What to produce ->
Would you print, word for word, only the lines running from the line with "Click the 5 star rating bar" to the last line of the entries, without the pictures?

Supplied data ->
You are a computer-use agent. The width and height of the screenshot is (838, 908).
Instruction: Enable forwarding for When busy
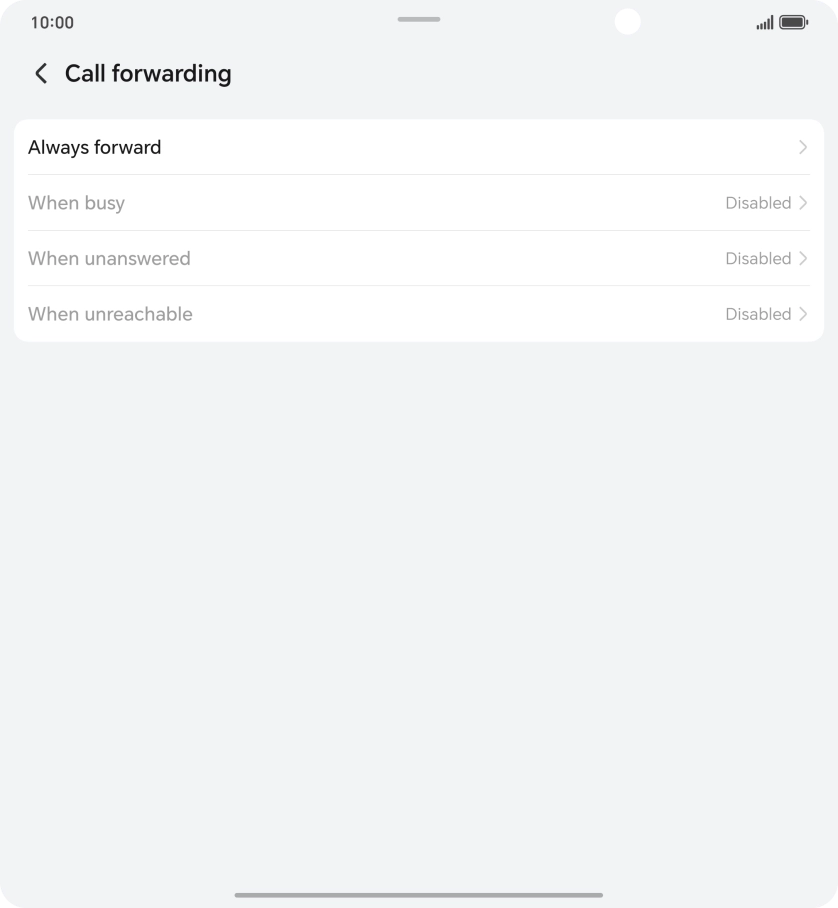(418, 202)
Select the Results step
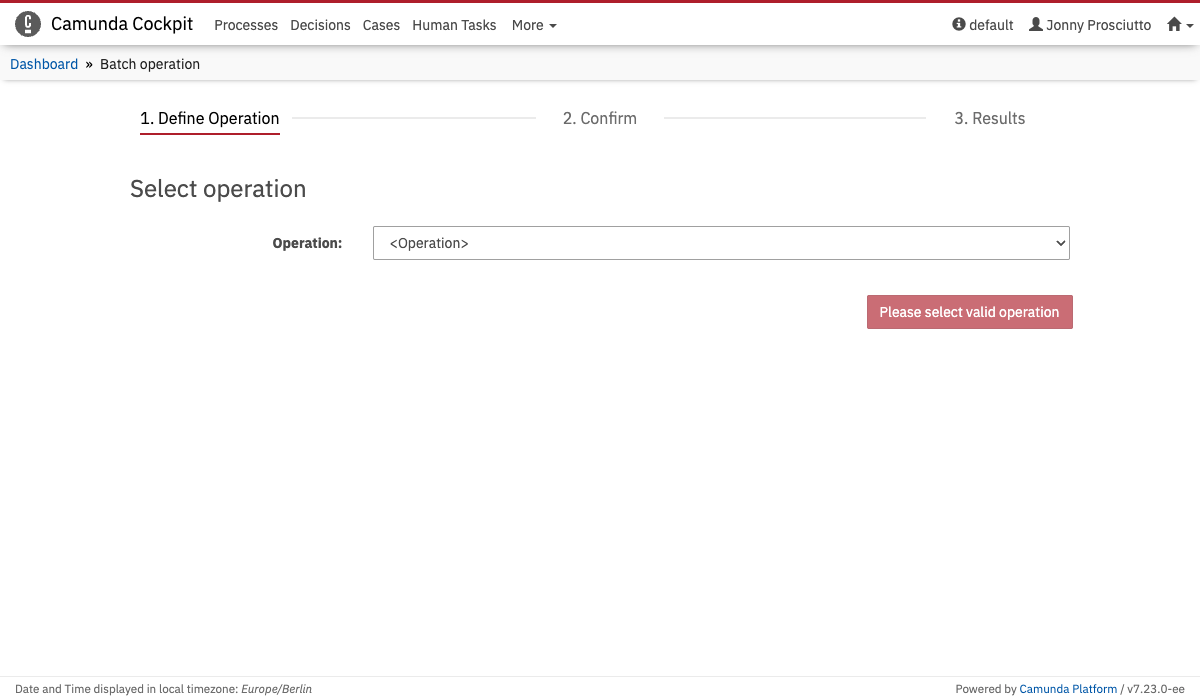The height and width of the screenshot is (700, 1200). [x=989, y=118]
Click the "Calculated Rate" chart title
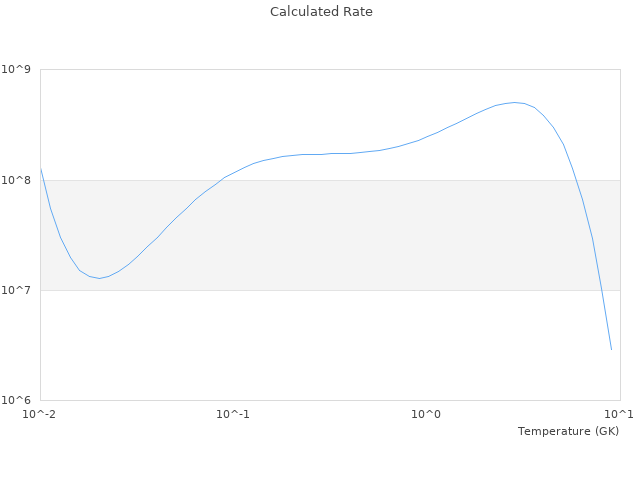 [320, 12]

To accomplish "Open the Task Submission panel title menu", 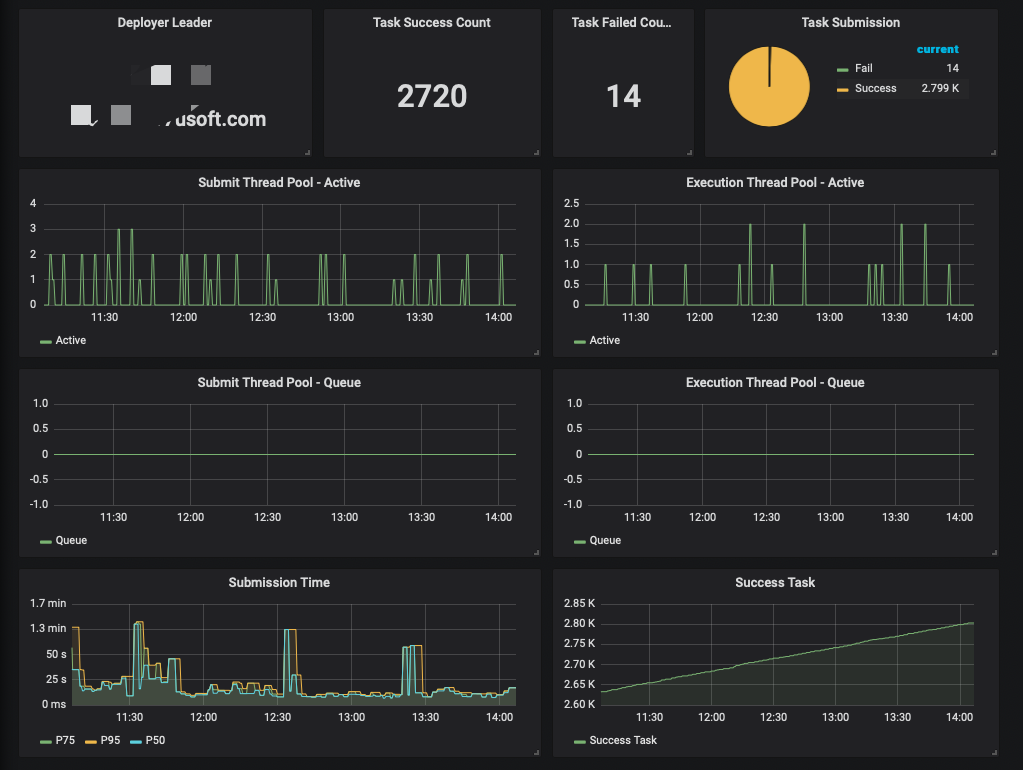I will [x=850, y=23].
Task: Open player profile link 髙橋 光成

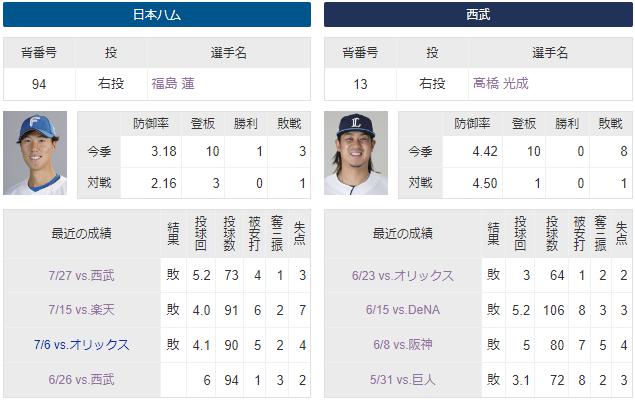Action: click(x=501, y=83)
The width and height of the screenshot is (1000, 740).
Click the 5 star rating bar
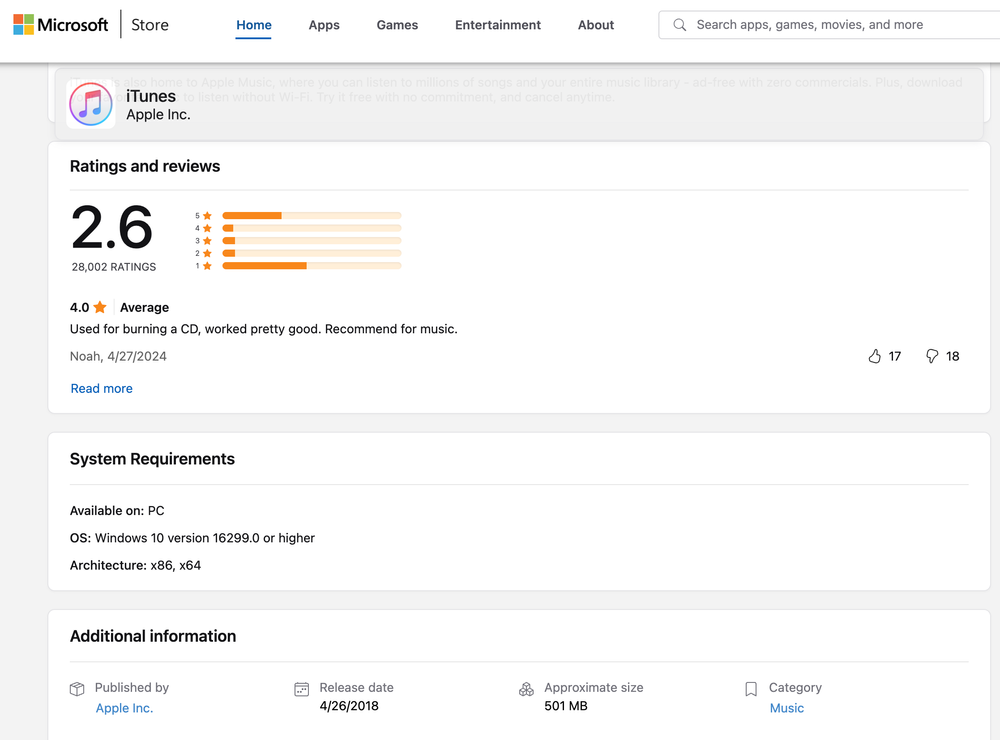tap(311, 215)
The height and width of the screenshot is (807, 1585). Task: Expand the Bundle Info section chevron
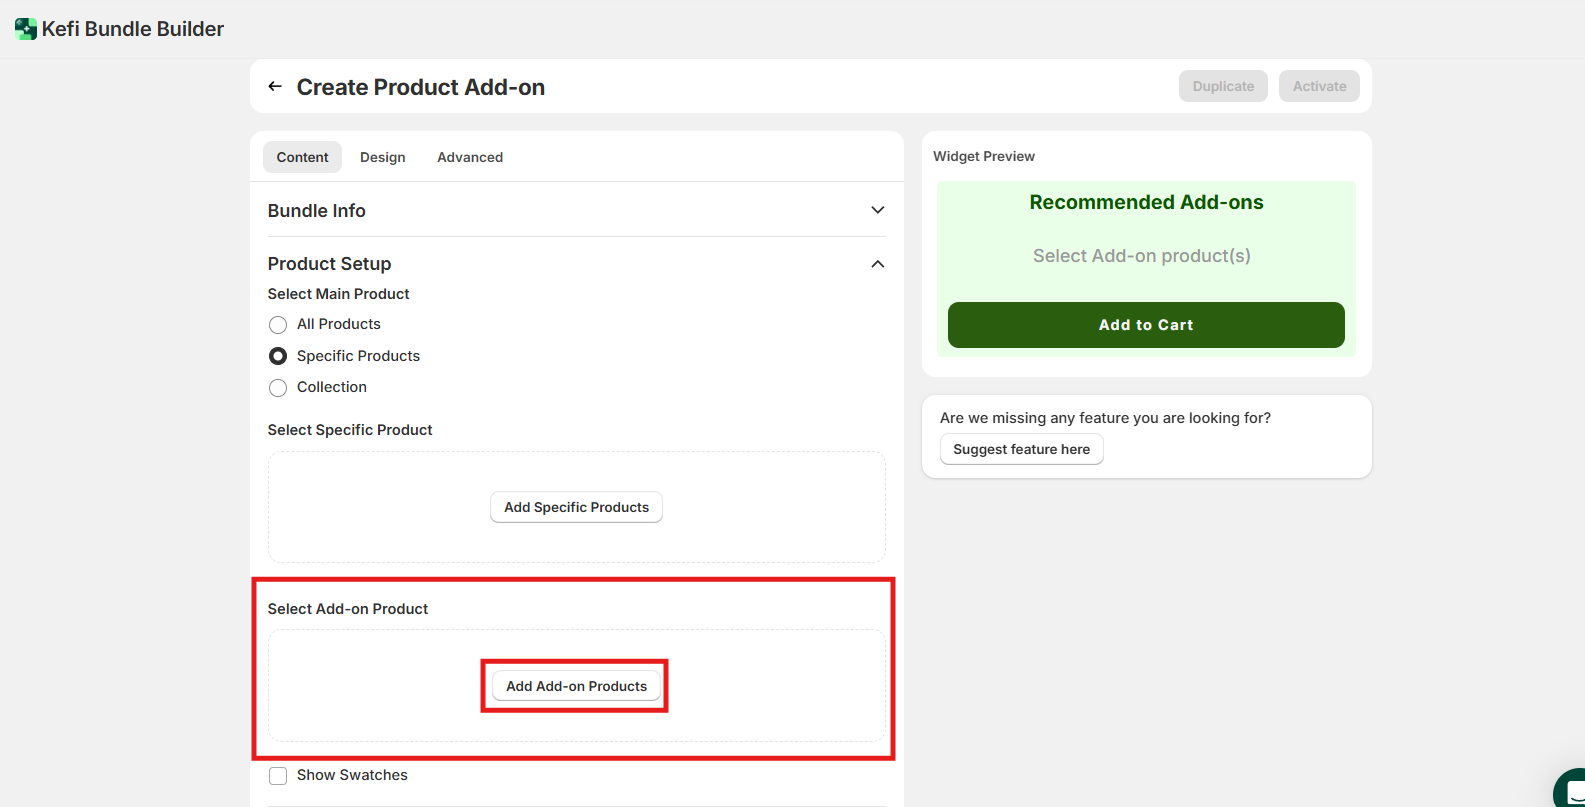pyautogui.click(x=877, y=210)
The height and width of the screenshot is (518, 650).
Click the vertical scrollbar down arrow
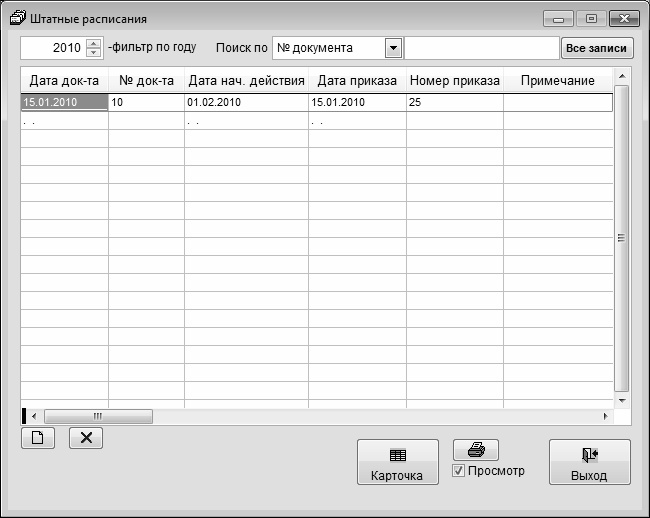pos(621,399)
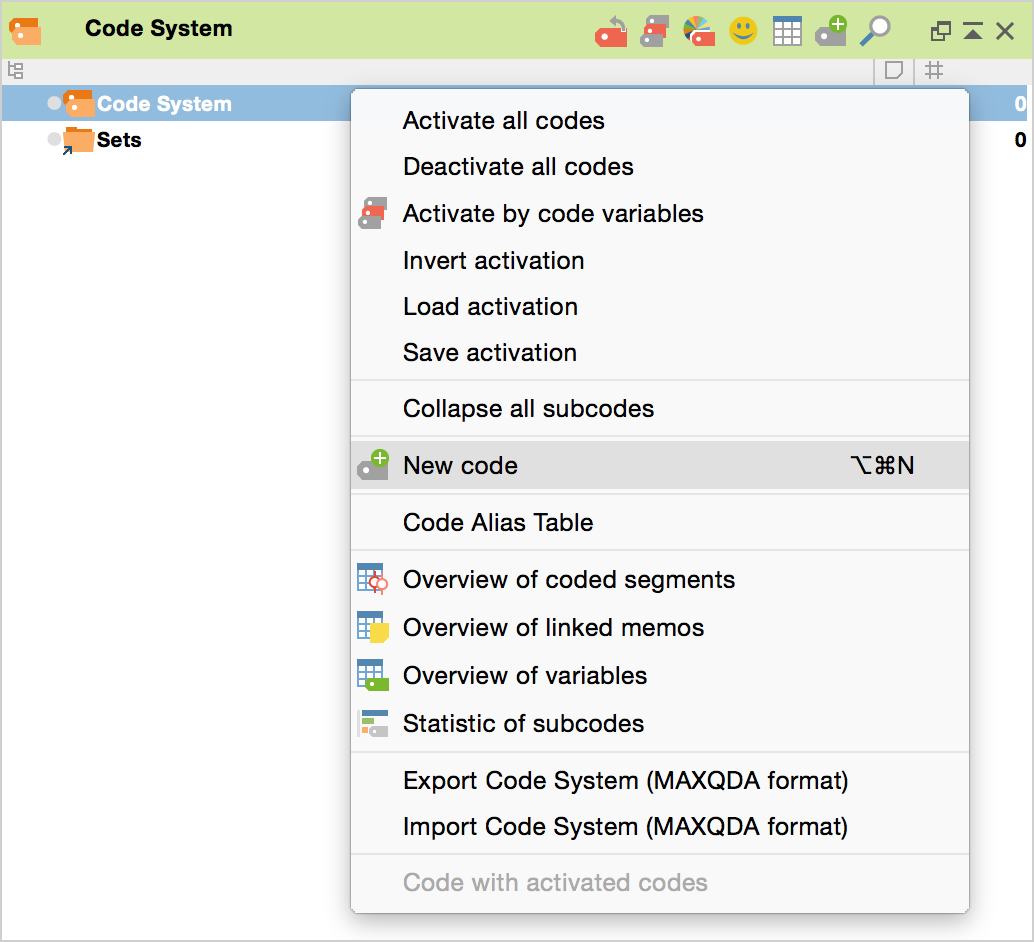Click the collapse panel arrow icon
The height and width of the screenshot is (942, 1034).
(972, 32)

Answer to the problem ->
Click the 5 star rating bar
tap(311, 215)
The height and width of the screenshot is (807, 1585). Task: Expand the Bundle Info section chevron
pyautogui.click(x=877, y=210)
The height and width of the screenshot is (518, 650).
Click the vertical scrollbar down arrow
pos(621,399)
Click the collapse panel arrow icon
The height and width of the screenshot is (942, 1034).
(972, 32)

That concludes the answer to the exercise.